There are two important considerations when using /robots.txt:
- robots can ignore your /robots.txt. Especially malware robots that scan the web for security vulnerabilities, and email address harvesters used by spammers will pay no attention.
- the /robots.txt file is a publicly available file. Anyone can see what sections of your server you don't want robots to use.
So don't try to use /robots.txt to hide information.
Why did this robot ignore my /robots.txt?
It could be that it was written by an inexperienced software writer. Occasionally schools set their students "write a web robot" assignments.
But, these days it's more likely that the robot is explicitly written to scan your site for information to abuse: it might be collecting email addresses to send email spam, look for forms to post links ("
spamdexing"), or security holes to exploit.

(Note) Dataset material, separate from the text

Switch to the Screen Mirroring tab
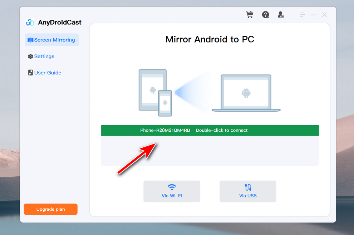The image size is (354, 235). point(51,40)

Can I block just bad robots?
In theory yes, in practice, no. If the bad robot obeys /robots.txt, and you know the name it scans for in the User-Agent field. then you can create a section in your /robotst.txt to exclude it specifically. But almost all bad robots ignore /robots.txt, making that pointless.
If the bad robot operates from a single IP address, you can block its access to your web server through server configuration or with a network firewall.
If copies of the robot operate at lots of different IP addresses, such as hijacked PCs that are part of a large
Botnet, then it becomes more difficult. The best option then is to use advanced firewall rules configuration that automatically block access to IP addresses that make many connections; but that can hit good robots as well your bad robots.